Mola vescicolare Mola idatiforme

La mola vescicolare è un problema conosciuto maggiormente, alla donne in età avanzata che entrano in gravidanza.

La mola vescicolare detta anche mola idatiforme è malattia del corion dai sintomi precisi e che può essere sia parziale che completa, la mola vescicolare in gravidanza è una problematica che coinvolge la membrana che avvolge l'embrione e gli annessi embrionali ed è caratterizzata dalla mutazione parziale o totale dei villi coriali in vescicolette rotondeggianti i quali possono raggiungere il diametro anche di due o tre centimetri e risultare pieni di liquido chiaro e unite tra di loro per formare un "grappolo". Le cause della mola vescicolare ancora non sono molto chiare ma tuttavia da varie ricerche è emerso che tale fenomeno ha una frequenza maggiore nelle gravidanze di donne in età.

Mola vescicolare Mola idatiforme

Mola vescicolare idatiforme

Sintomi tipici della mola vescicolare

I sintomi di questa problematica vanno ad includersi nel quadro di una gravidanza e possono consistere in:

  • volume dell'utero irregolare o di dimensioni superiori allo standard tipici in base ai mesi di gravidanza 
  • perdite sanguigne irregolari
  • espulsione delle vescichette assieme al sangue
  • utero dalla consistenza molle

La mola vescicolare può provocare l'interruzione della gravidanza solitamente entro il terzo/quinto mese con espulsione spontanea della mola stessa che può essere accompagnata anche da gravi emorragie.

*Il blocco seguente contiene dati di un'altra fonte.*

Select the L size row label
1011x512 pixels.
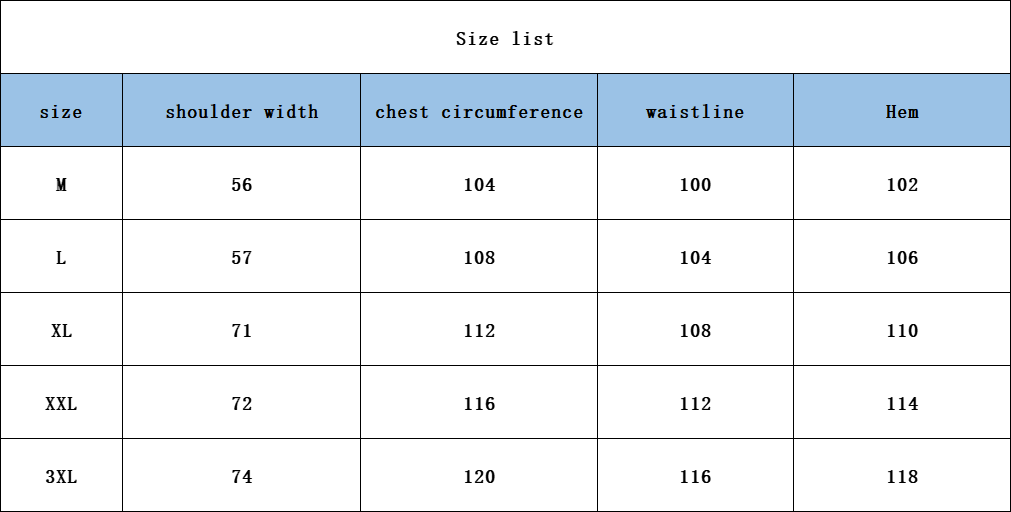(x=61, y=258)
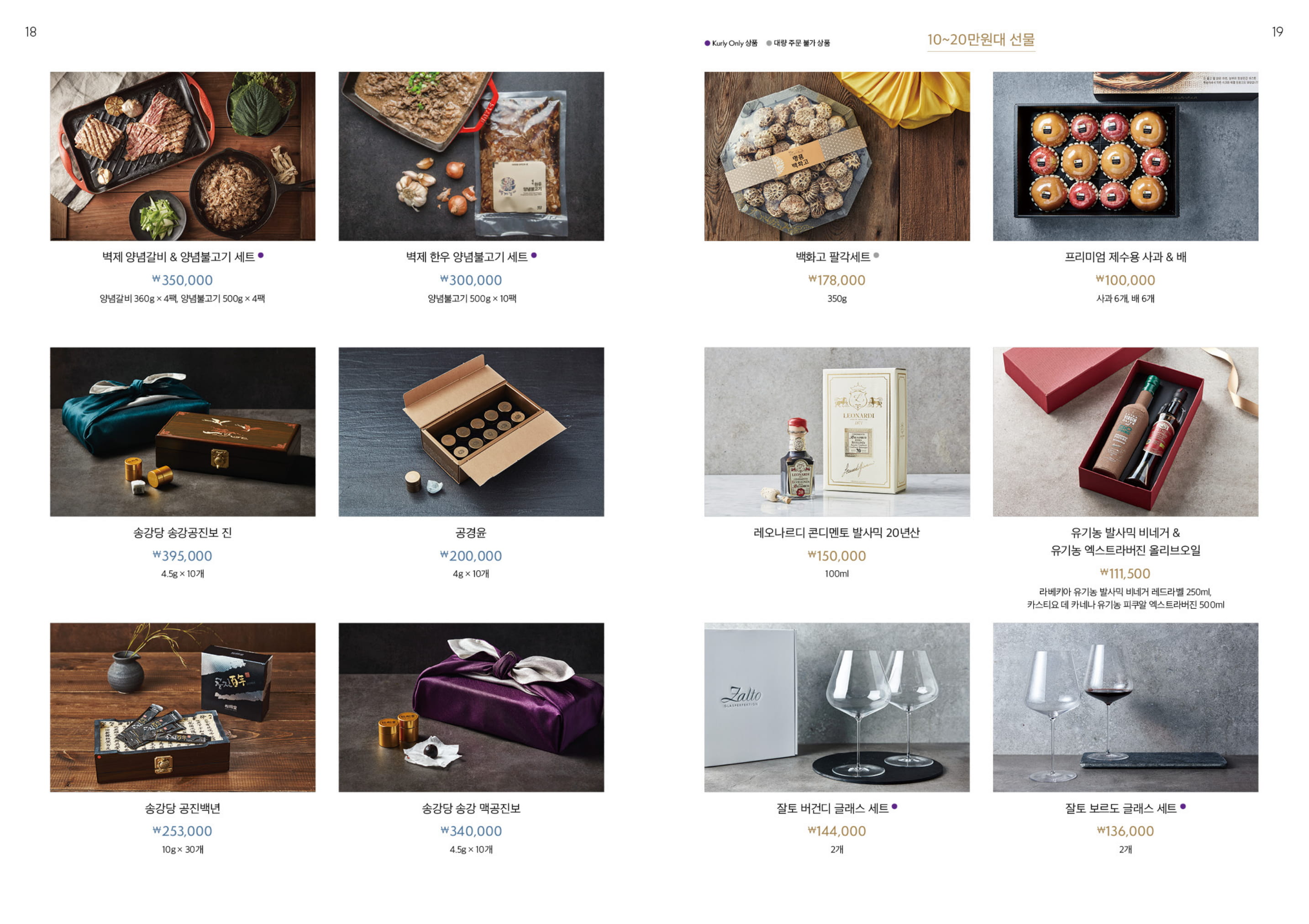This screenshot has width=1309, height=924.
Task: Click gray dot next to 백화고 팔각세트
Action: tap(876, 255)
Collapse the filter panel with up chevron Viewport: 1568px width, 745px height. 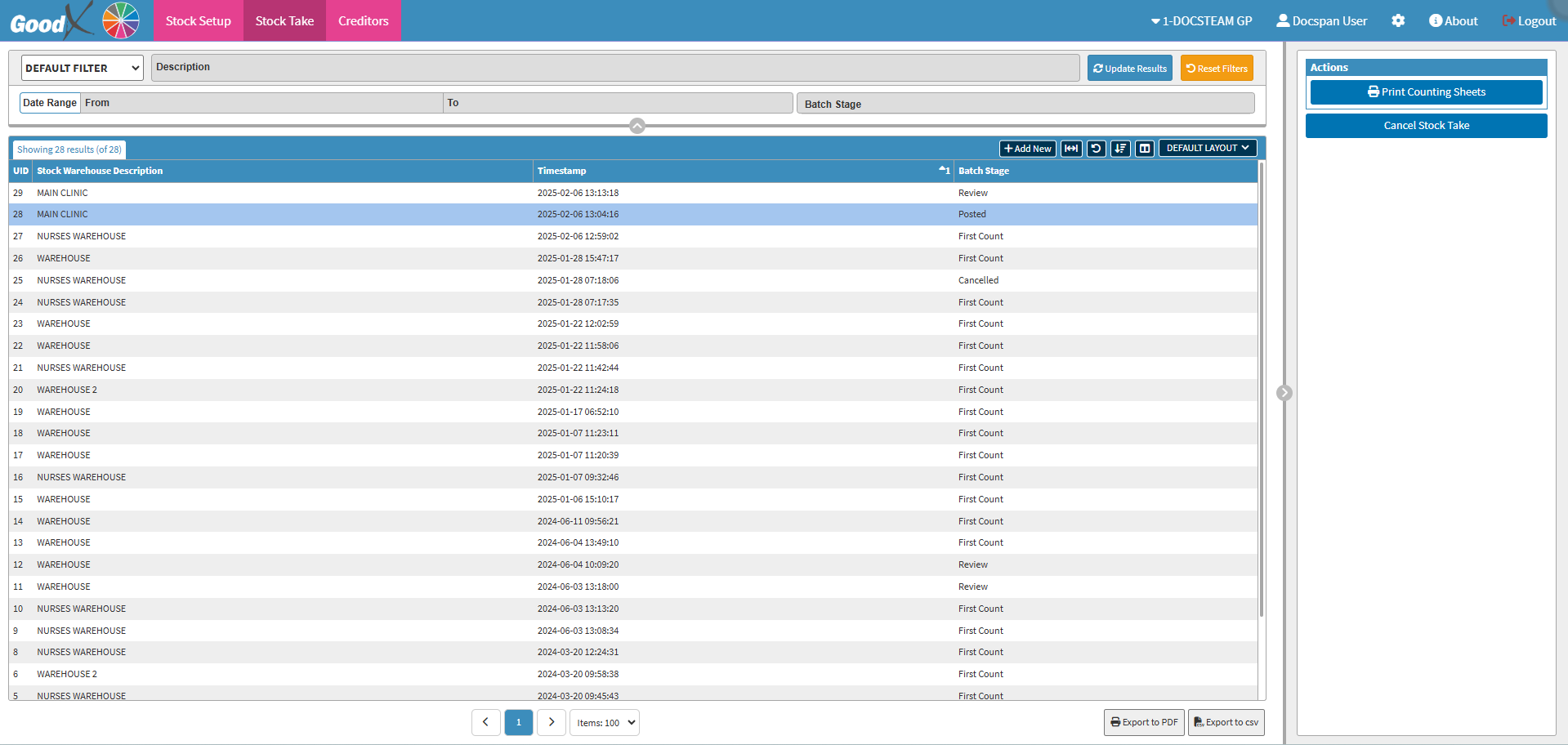point(637,126)
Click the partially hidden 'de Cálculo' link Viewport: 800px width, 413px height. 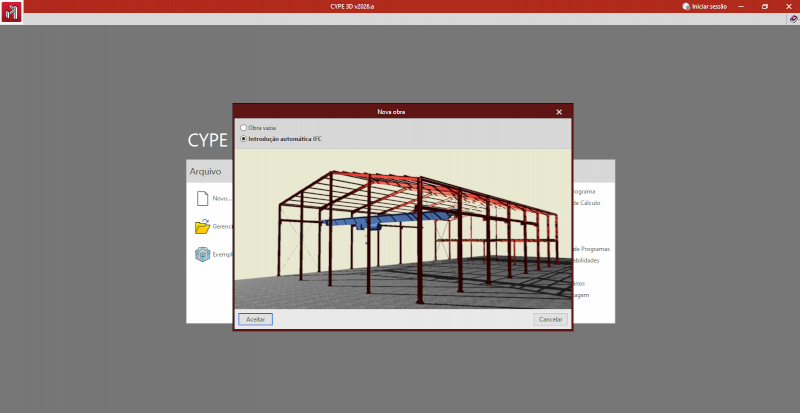pyautogui.click(x=585, y=202)
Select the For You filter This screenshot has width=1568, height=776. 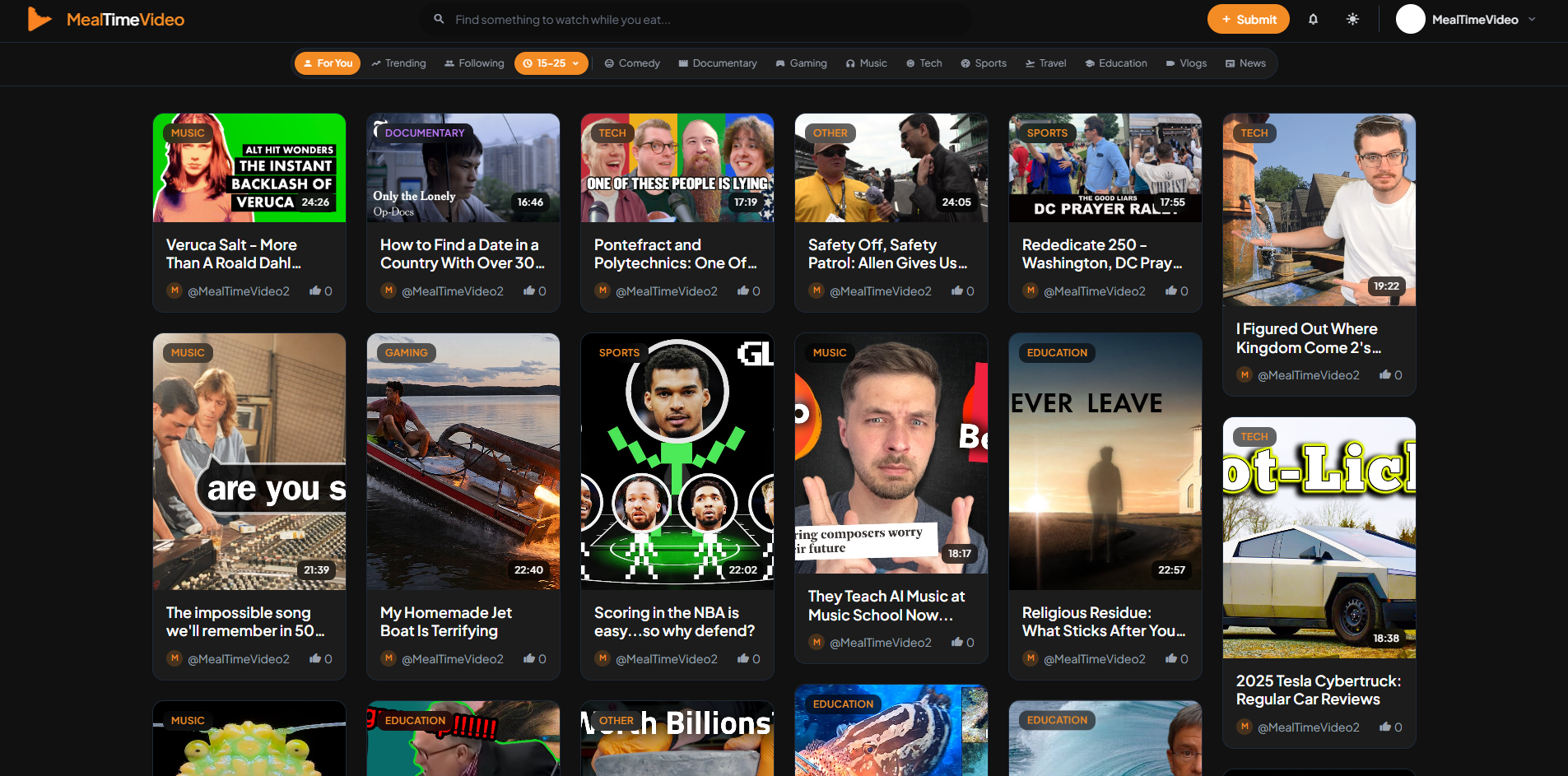click(x=328, y=63)
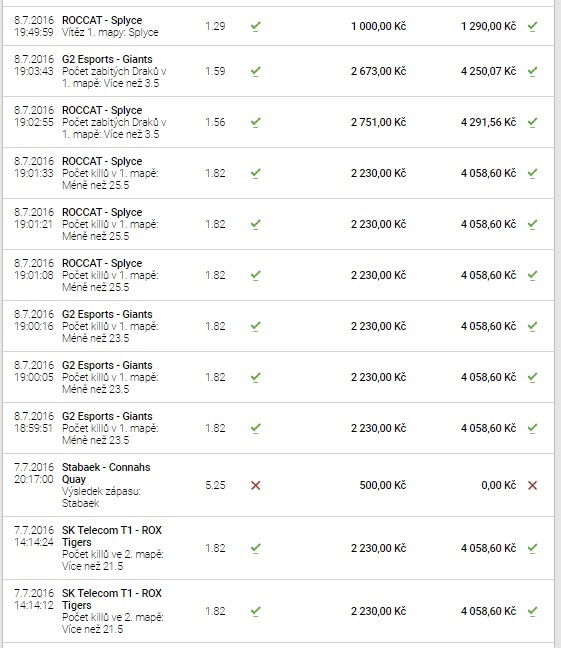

Le dimensioni della mola sono variabili ma possono diventare veramente importanti ed in genere tra le vescicole della mola non si ritrova l'embrione in quanto morto precocemente, ma qualora lo sviluppo della mola fosse incompleto l'embrione può ancora essere presente.

Trattamento della mola vescicolare:

Per porre rimedio alla mola vescicolare è richiesto lo svuotamento completo dell'utero anche in caso che la sua espulsione sia spontanea ed una volta svolta l'operazione il tessuto verrà sottoposto ad un esame istologico per accertare che non vi sia in atto una trasformazione maligna in un corhncarcinoma ovvero un tumore ad elevato grado di malignità.

Purtroppo in alcuni casi il tessuto molare anche se non presentase maligno può infiltrarsi nella muscolatura uterina (prendendo il nome di mola destruente) ed arrivare a causare anche la perforazione dell'utero che in questo caso dovrebbe essere trattato con apposite ed ulteriori tecniche chirurgiche.

Una volta terminate le terapia la donna si dovrà necessariamente prestare a lunghi controlli preventivi (specie in caso di perdite di sangue dei genitali) utili per monitorare la situazione e prevenire eventuali problematiche maligne ai tessuti.